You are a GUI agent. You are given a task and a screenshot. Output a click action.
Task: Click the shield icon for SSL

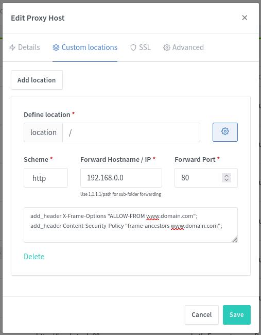133,47
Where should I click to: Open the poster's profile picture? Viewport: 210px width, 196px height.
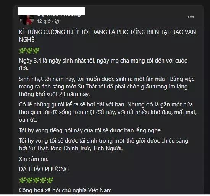(x=27, y=20)
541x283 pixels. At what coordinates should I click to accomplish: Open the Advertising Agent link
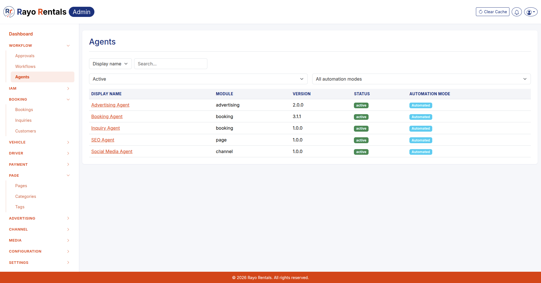click(x=110, y=105)
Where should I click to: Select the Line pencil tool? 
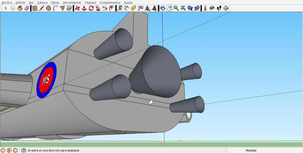pos(41,8)
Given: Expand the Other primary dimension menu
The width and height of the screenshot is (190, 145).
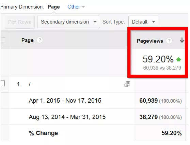Looking at the screenshot, I should (76, 7).

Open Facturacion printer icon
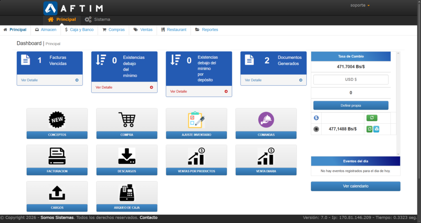[x=57, y=156]
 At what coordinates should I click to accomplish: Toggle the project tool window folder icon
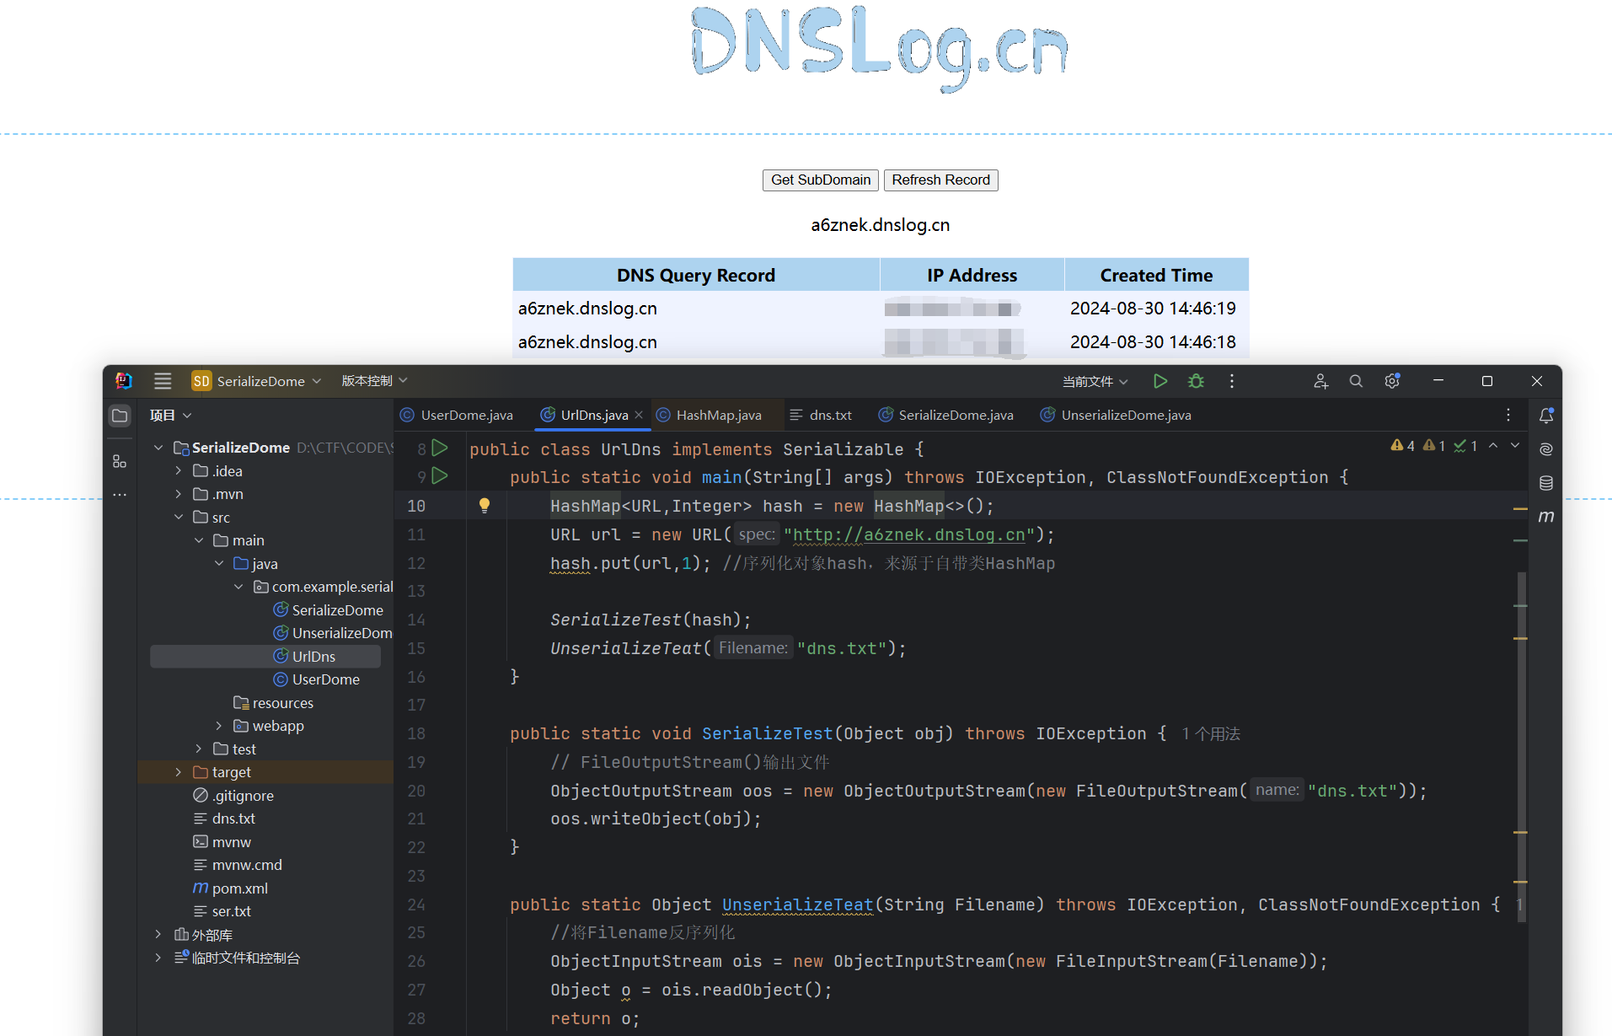tap(120, 416)
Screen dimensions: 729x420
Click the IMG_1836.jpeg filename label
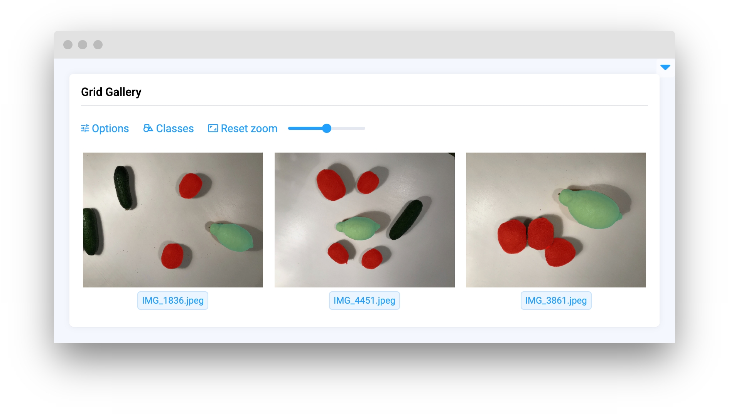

> **Instructions for the task**:
Print all of the entries word for word. Omit the pictures they contain.

> **Answer space**:
You are a GUI agent. You are given a task and a screenshot. Output a click action.
Task: Click the shield icon for SSL

133,47
Where should I click to: Open the poster's profile picture? Viewport: 210px width, 196px height.
(x=27, y=20)
541x283 pixels. At what coordinates should I click to accomplish: Open the Advertising Agent link
click(x=110, y=105)
Where should I click to: Select the Line pencil tool? 
pos(41,8)
Given: Expand the Other primary dimension menu
The width and height of the screenshot is (190, 145).
Looking at the screenshot, I should (76, 7).

Open Facturacion printer icon
[x=57, y=156]
 At what coordinates should I click to accomplish: Toggle the project tool window folder icon
tap(120, 416)
Screen dimensions: 729x420
Click the IMG_1836.jpeg filename label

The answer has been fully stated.